PROBLEM >>
Copy the stretch of entries from the line containing "You are a GUI" through the line containing "tap(165, 71)", matching each line character for character.

SUPPLIED MATERIAL >>
--*--
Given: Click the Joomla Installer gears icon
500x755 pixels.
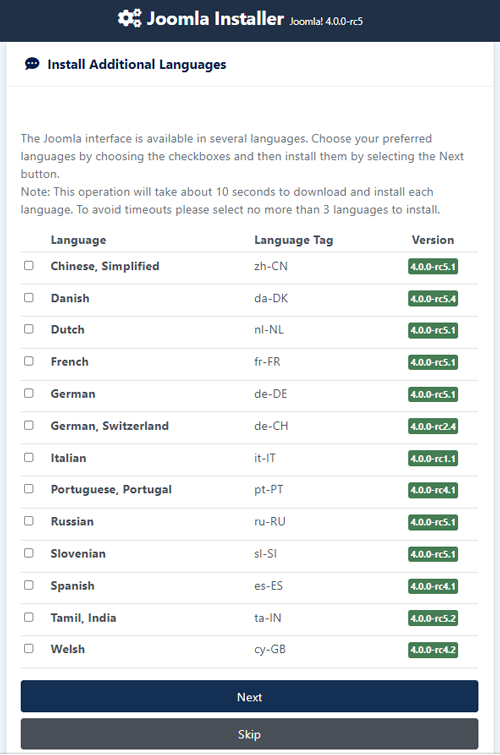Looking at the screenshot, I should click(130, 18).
--*--
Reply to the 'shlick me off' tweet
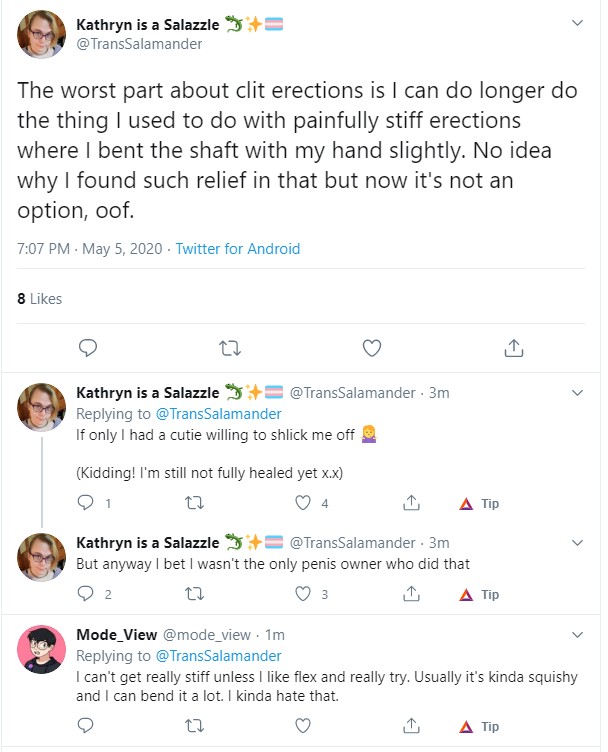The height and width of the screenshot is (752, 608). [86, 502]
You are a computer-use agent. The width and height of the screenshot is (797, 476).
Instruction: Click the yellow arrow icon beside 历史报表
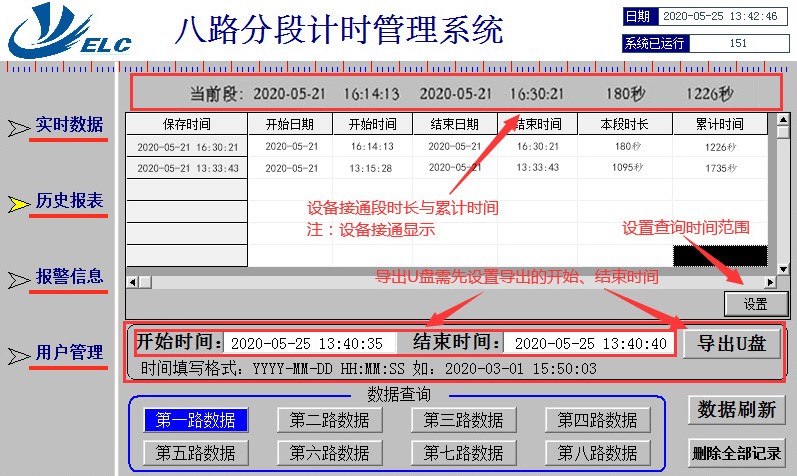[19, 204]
--*--
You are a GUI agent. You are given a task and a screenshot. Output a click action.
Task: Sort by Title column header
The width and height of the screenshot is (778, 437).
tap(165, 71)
--*--
RESULT OF THIS EXERCISE >>
You are a GUI agent. You are given a task and a screenshot. Output a click action.
Task: Sort by Title column header
The width and height of the screenshot is (778, 437).
tap(165, 71)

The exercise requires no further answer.